Without giving details about how many people have been left without work in the industry due to the pandemic -and the measures taken to contain it-, he said that there are 160 endorsed guesthouses in Puerto Rico, which means that the 90 that closed constitute 56.4% of the total. However, he had previously commented that the coronavirus was going to put about 29,600 jobs in the tourism sector at risk.
“It is estimated that the average occupation is close to 8%”, pointed out the official. The drastic decrease in occupation occurs in the months of March and April, which are part of the high tourism season and coincide with moments that usually attract tourists to the island, such as the “spring break” in the United States and Easter in Puerto Rico.
Campos reported that aid is available for workers and companies whose income is affected by COVID-19. For workers, he mentioned unemployment insurance, the Nutritional Assistance Program (PAN) and the Family First Coronavirus Response Act, a federal law that created paid sick leave of up to two weeks for reasons related to the pandemic.

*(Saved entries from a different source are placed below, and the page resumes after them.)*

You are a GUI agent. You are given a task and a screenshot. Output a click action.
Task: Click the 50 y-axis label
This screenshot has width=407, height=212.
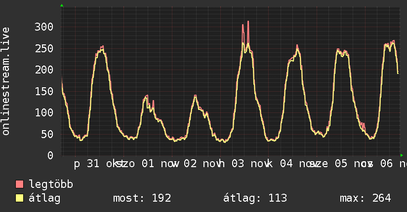pos(46,134)
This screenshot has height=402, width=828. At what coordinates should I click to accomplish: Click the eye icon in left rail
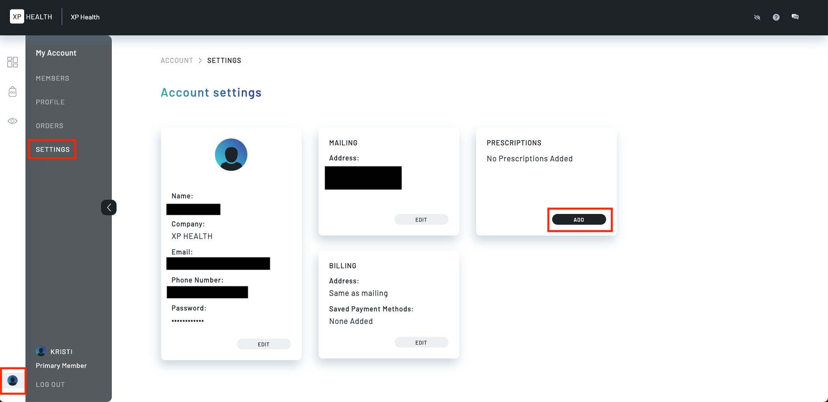tap(13, 121)
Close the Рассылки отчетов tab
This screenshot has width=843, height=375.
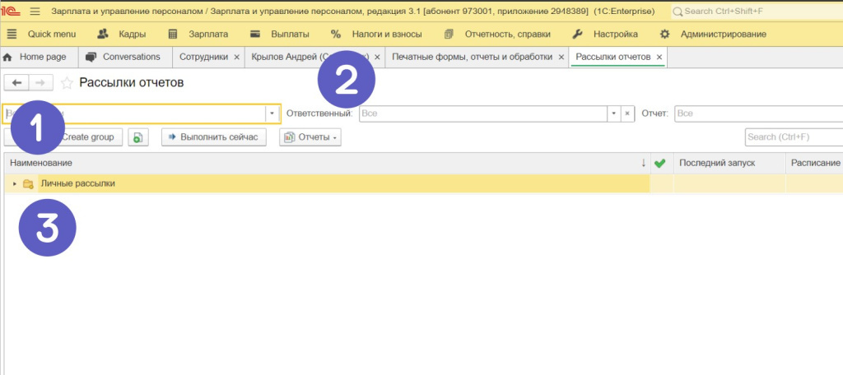(659, 57)
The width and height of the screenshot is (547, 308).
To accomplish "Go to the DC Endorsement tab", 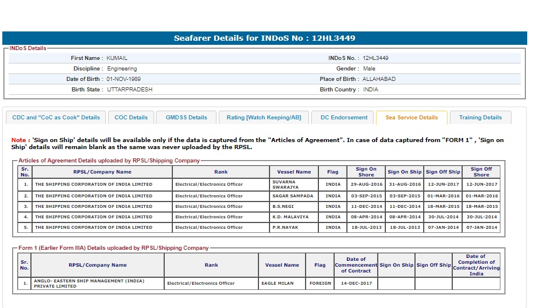I will coord(344,118).
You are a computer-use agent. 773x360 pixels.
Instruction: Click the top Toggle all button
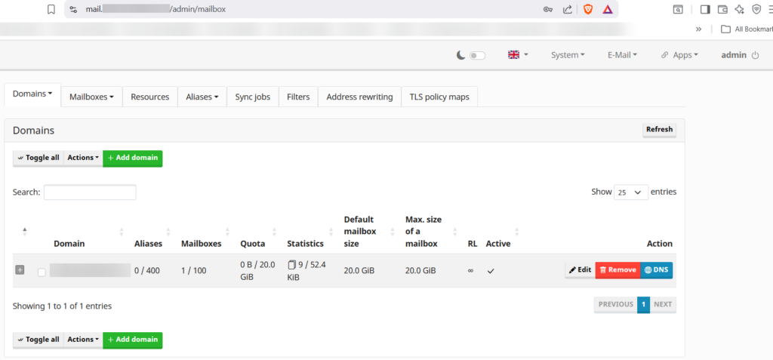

For companies and entrepreneurs, he highlighted state initiatives such as the incentive of up to $ 1,500 for small businesses managed by the Department of Economic Development and Commerce; the incentive of $ 500 for those who are self-employed, which are requested from the Department of the Treasury; and tax exemptions.
He also mentioned, in written statements, that the federal CARES (Coronavirus Aid, Relief and Economic Security Act) “includes broader provisions for financial support for travel and tourism businesses and employees,” but did not specify which ones.
Other aid was available, but will no longer be available until further notice as the Federal Small Business Administration (SBA) ran out of funds for its payroll protection and disaster loan programs.